Process to Reset the Root Password in VCSA:
Note: 6.7U1 and later has a simpler method to reset the password, see
How to reset the lost or forgotten root password in vCenter Server Appliance 6.7 U1 and later
To reset the root password for the vCenter Server Appliance:
- Take a snapshot or backup of the vCenter Server Appliance before proceeding.
Caution: Do not skip this step
Note: If the vCenter Appliance is on the same ESXi hosts it manages.
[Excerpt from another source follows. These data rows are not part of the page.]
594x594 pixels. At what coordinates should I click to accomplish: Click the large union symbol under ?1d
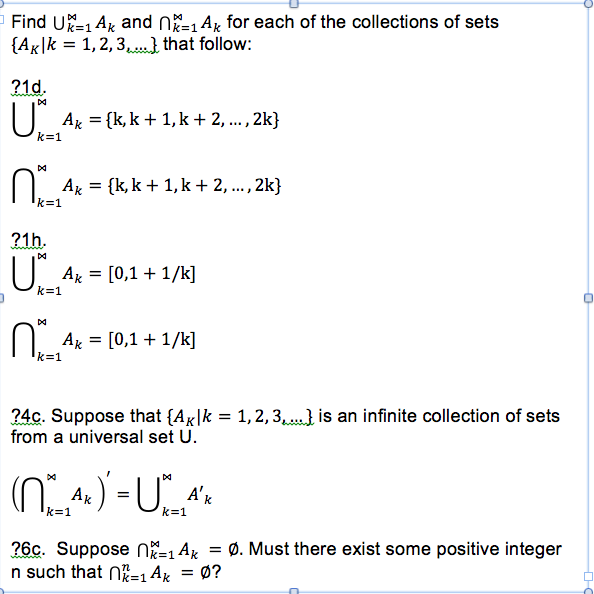click(x=23, y=118)
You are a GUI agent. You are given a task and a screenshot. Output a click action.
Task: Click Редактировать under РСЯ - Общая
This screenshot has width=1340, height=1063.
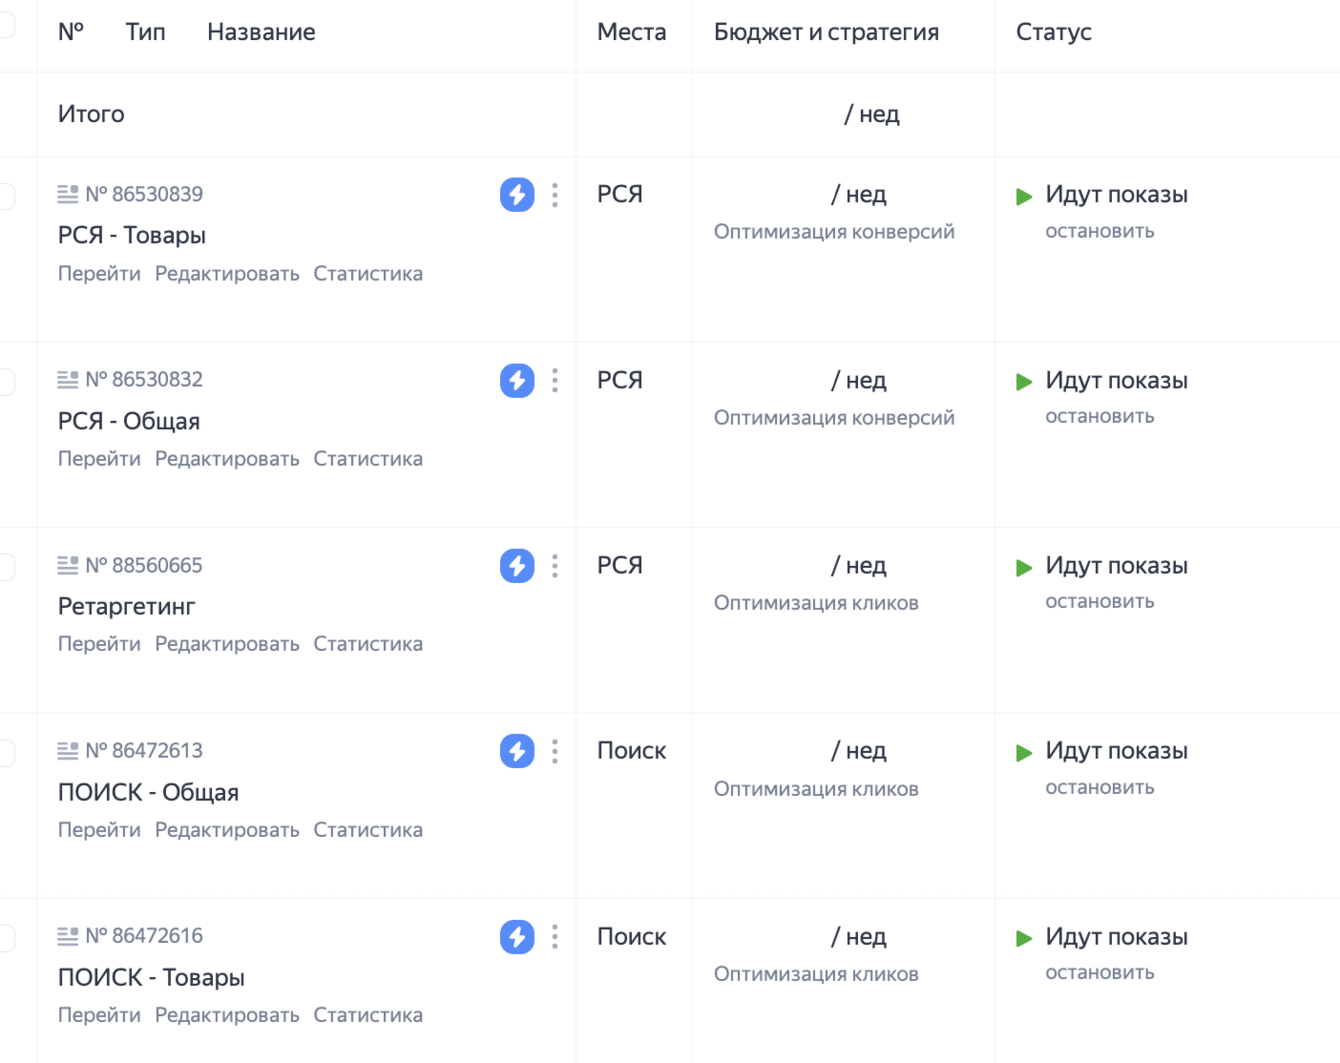tap(227, 459)
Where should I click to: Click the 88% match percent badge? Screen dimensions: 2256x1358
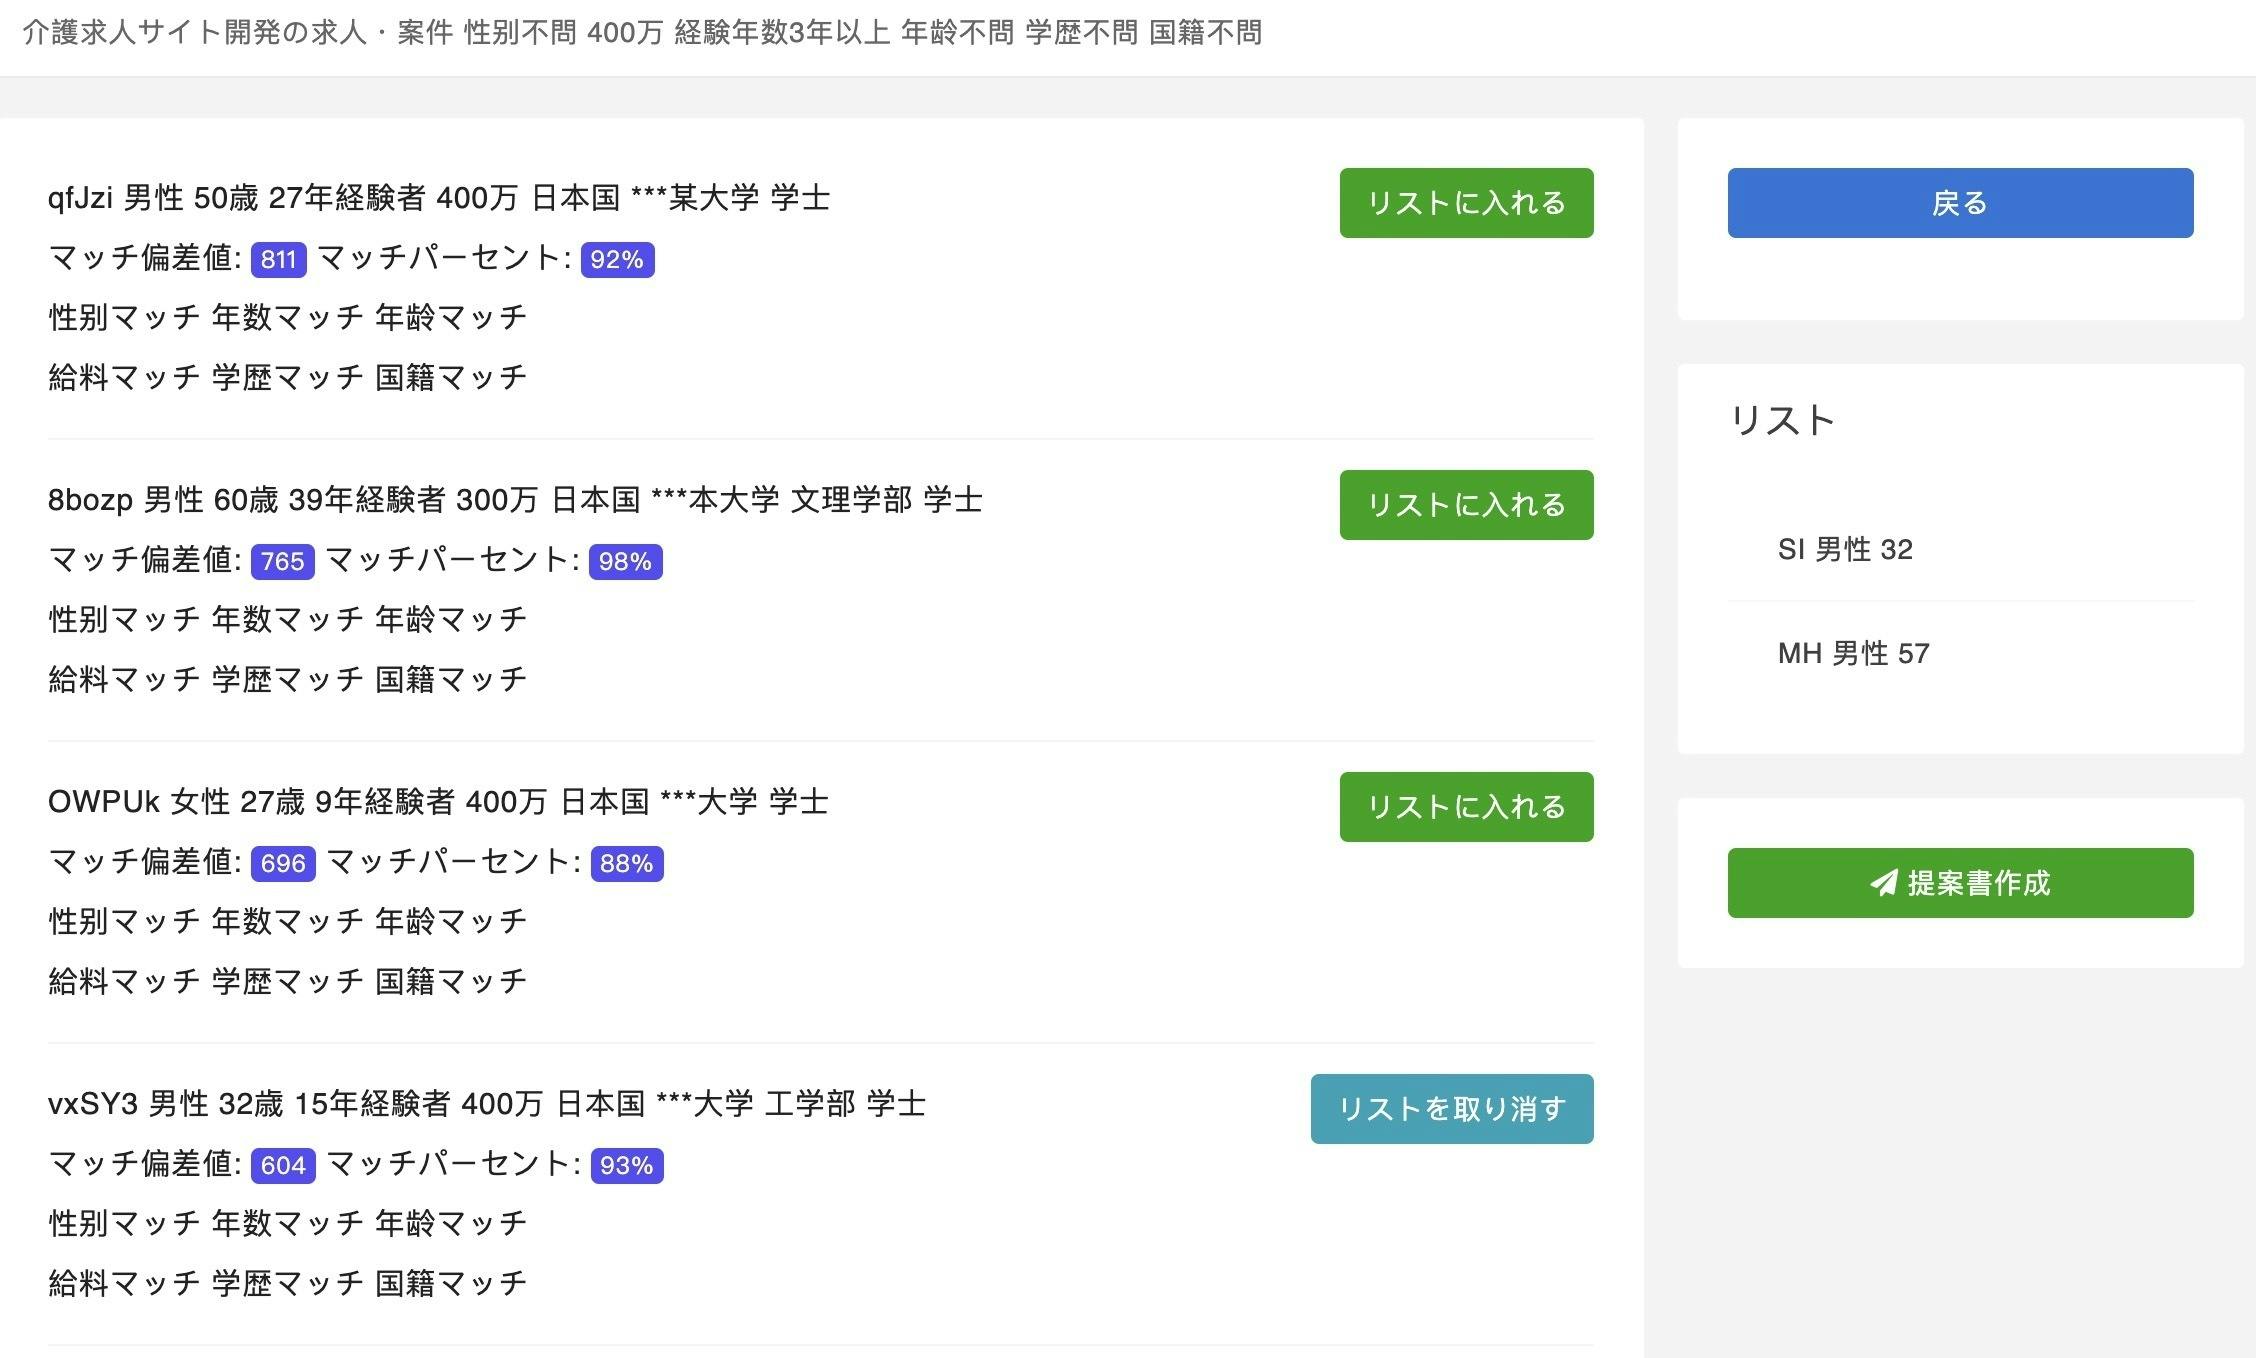(x=626, y=864)
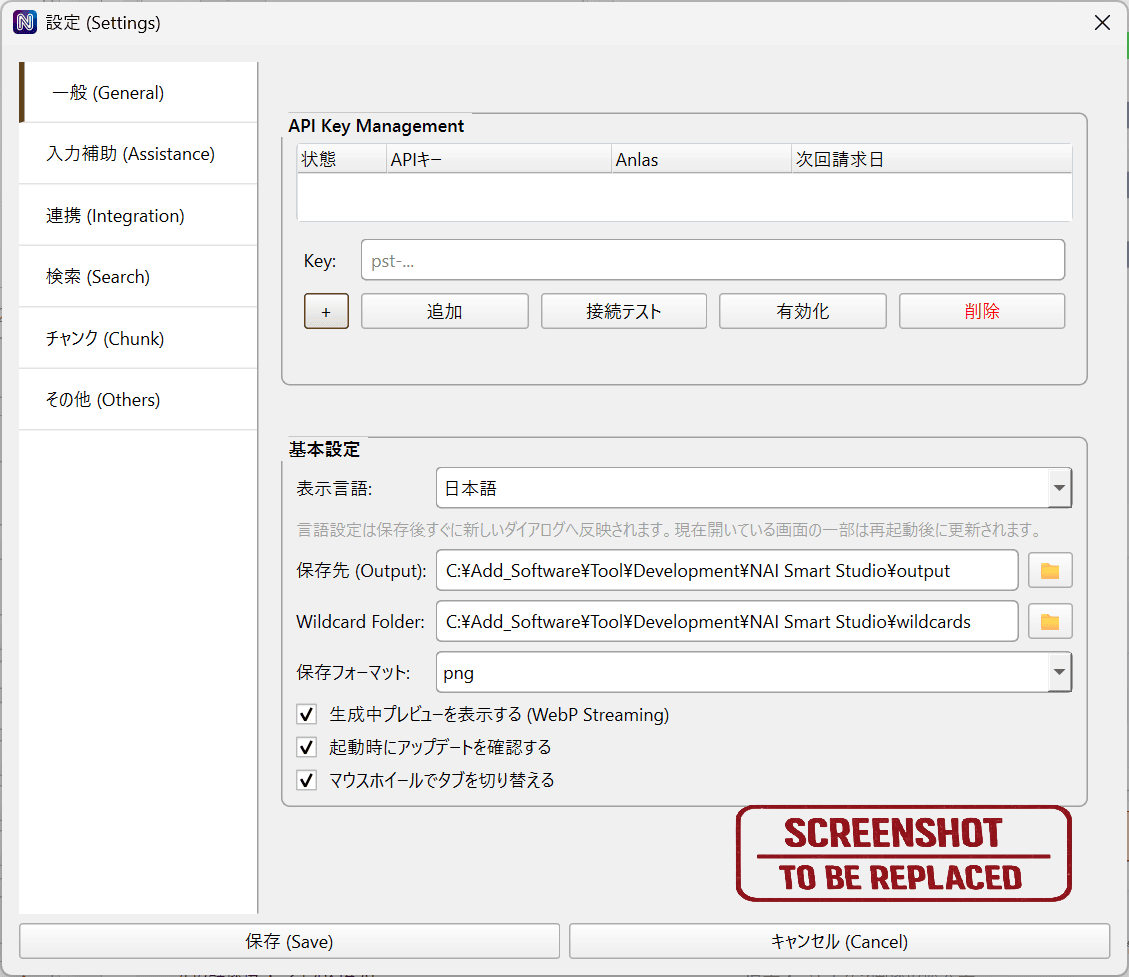Click the red 削除 delete button

click(981, 311)
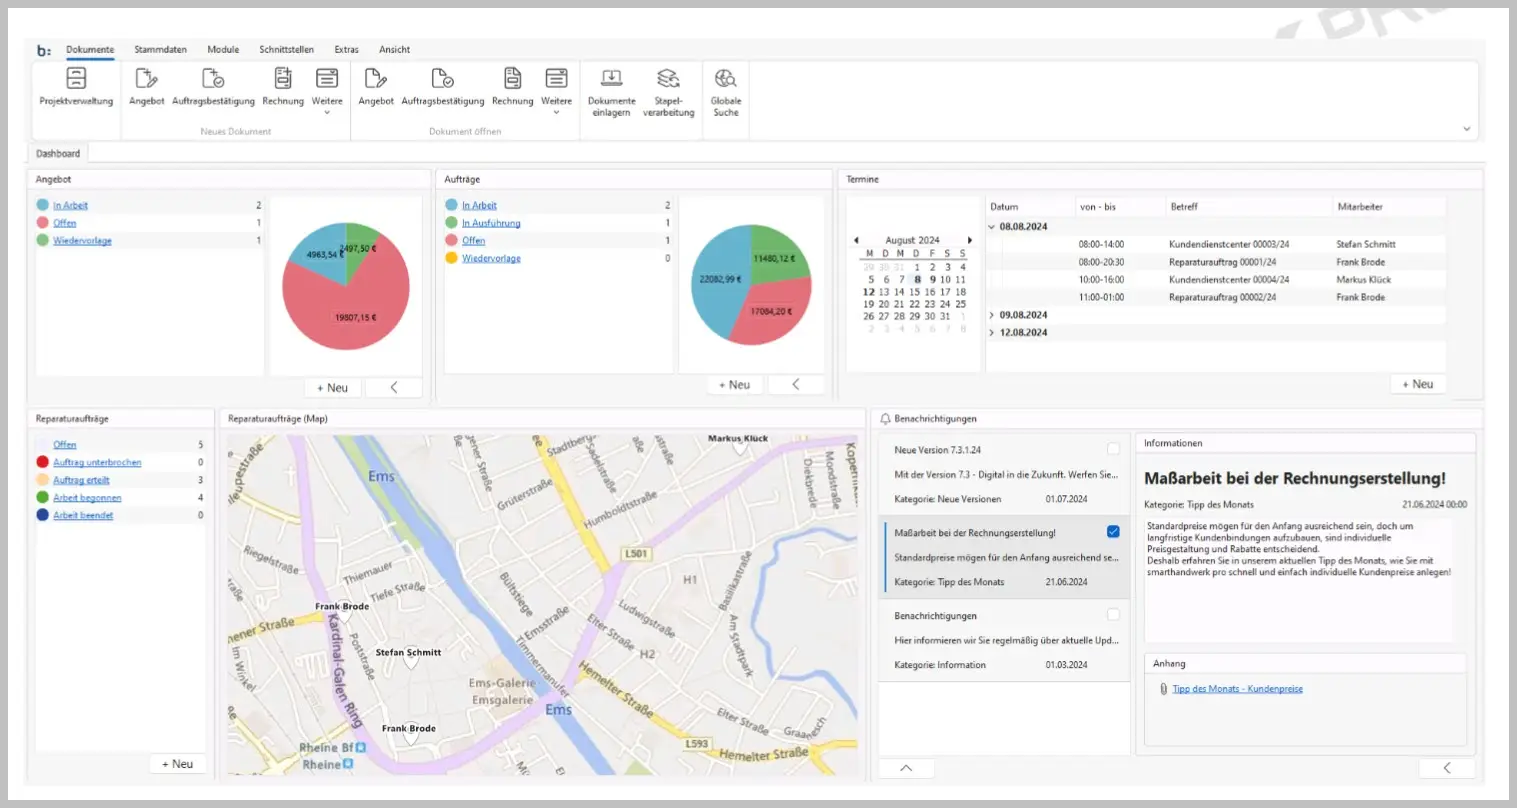Open the Tipp des Monats - Kundenpreise attachment
This screenshot has height=808, width=1517.
(1237, 689)

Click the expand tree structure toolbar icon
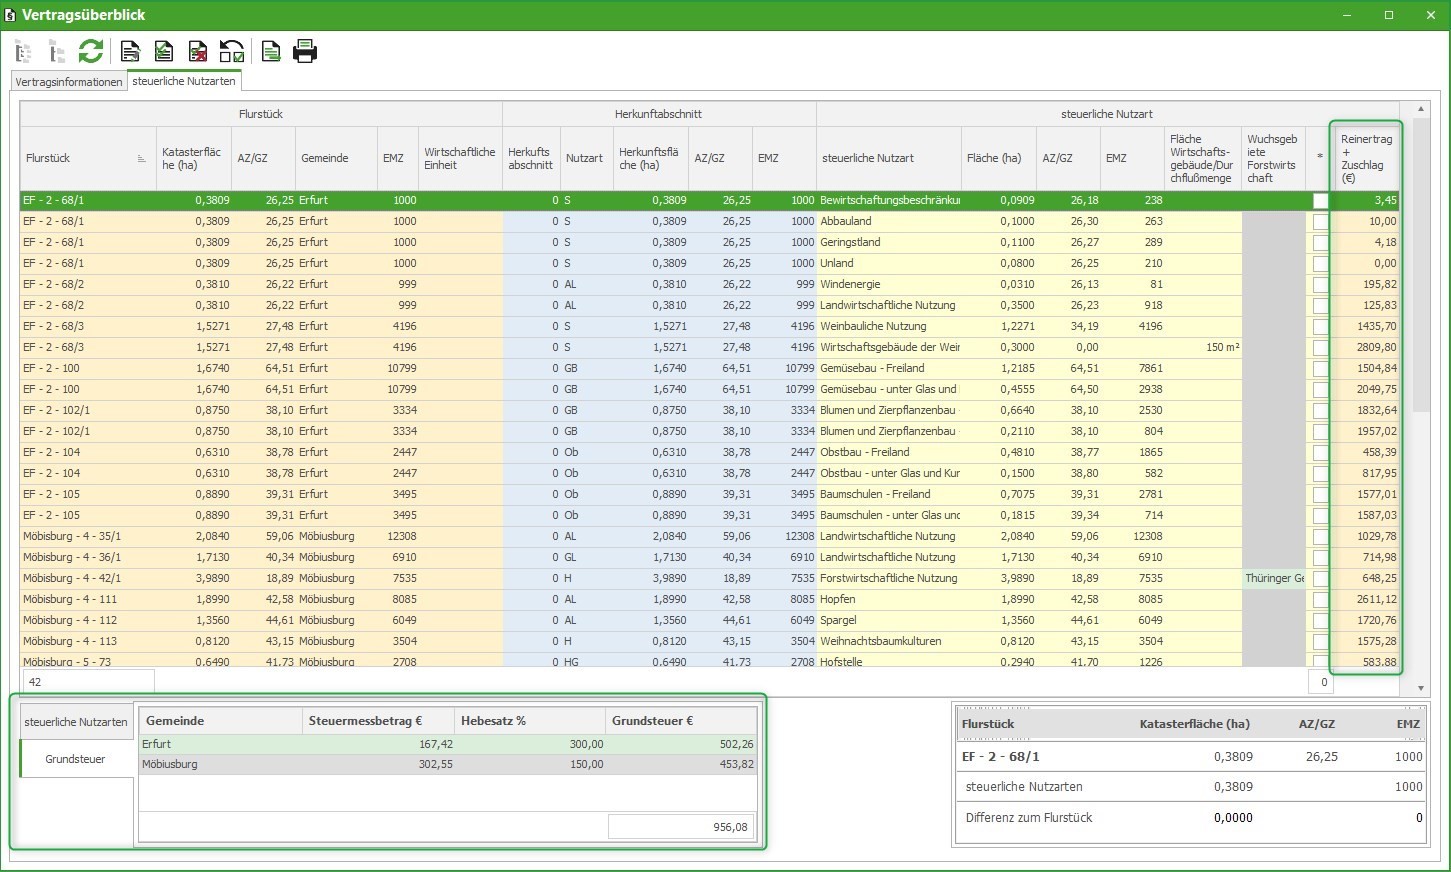pyautogui.click(x=24, y=51)
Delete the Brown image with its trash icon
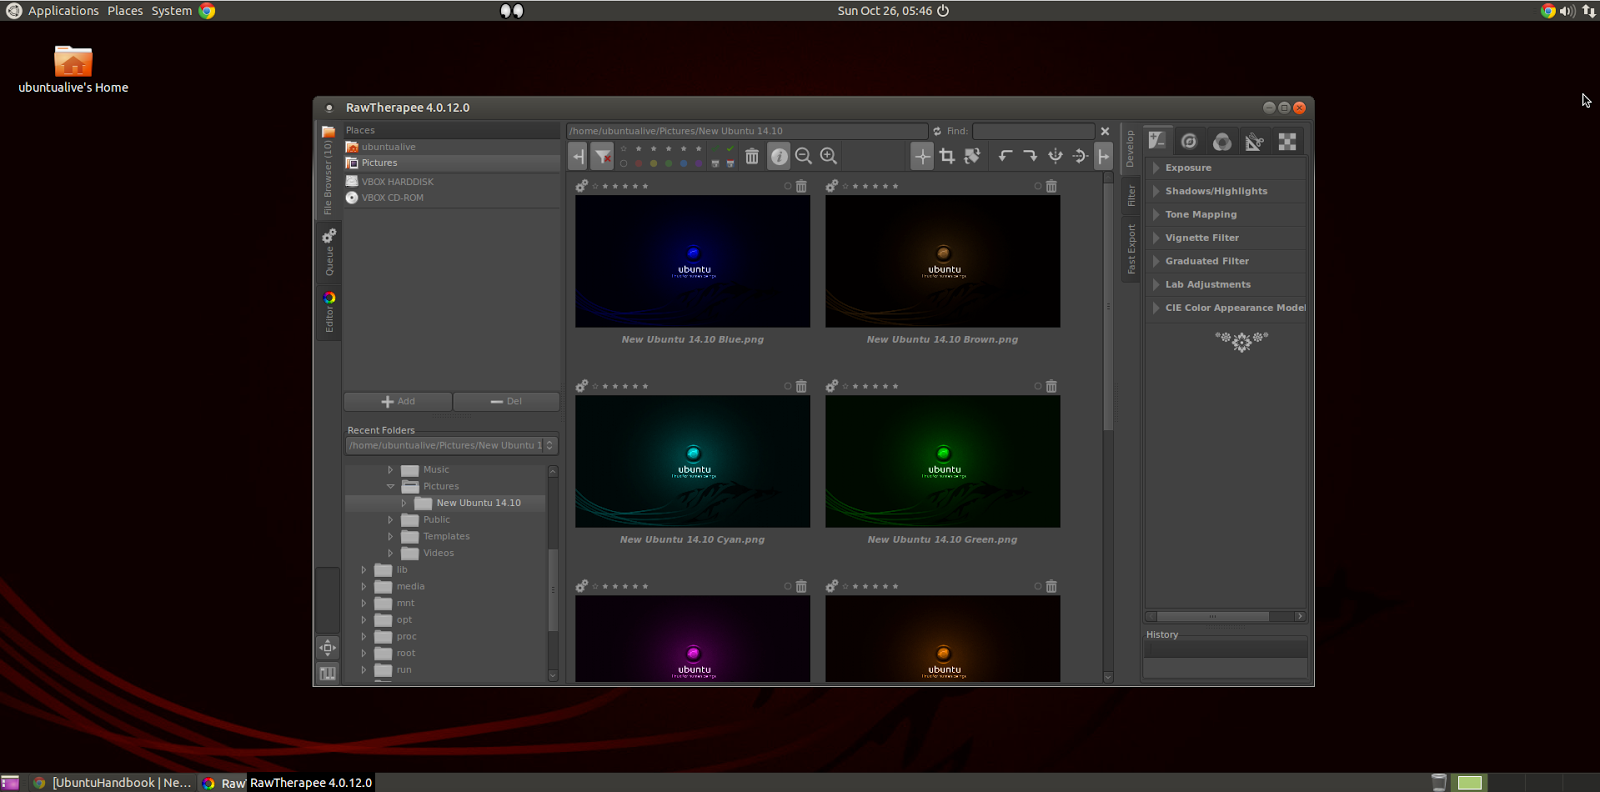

Connect directly to the ESXi host that it is located on to perform these steps.
- Reboot the vCenter Server Appliance.
- After the VCSA Photon OS starts, press the e key to enter the GNU GRUB Edit Menu.
- Locate the line that begins with the word Linux.
- Append these entries to the end of the line:
rw init=/bin/bash
The line should look like the following screenshot:
- Press F10 to continue booting.
- Run the command
mount -o remount,rw /
- Unlock the 'root' account using below command if it is already locked due to multiple logins with incorrect password
pam_tally2 --user=root --reset
For 8.0 U2 onwards:
/usr/sbin/faillock --user root --reset
Note: pam_tally2 is deprecated in Photon 4, use faillock instead.
- In the Command prompt, enter the command passwd and provide a new root password (twice for confirmation):
passwd
- Unmount the filesystem by running this command (yes, the unmount command is umount - it's not a spelling error):
umount /
- Reboot the vCenter Server Appliance by running this command:
reboot -f
- Confirm that you can access the vCenter Server Appliance using the new root password.
- Remove the snapshot taken in Step 1 if applicable.
- You could set the Root password to never expire in order to prevent this issue by running command: # chage -I -1 -m 0 -M 99999 -E -1 root or at the VAMI ( https://<vcenter_fqdn>:5480)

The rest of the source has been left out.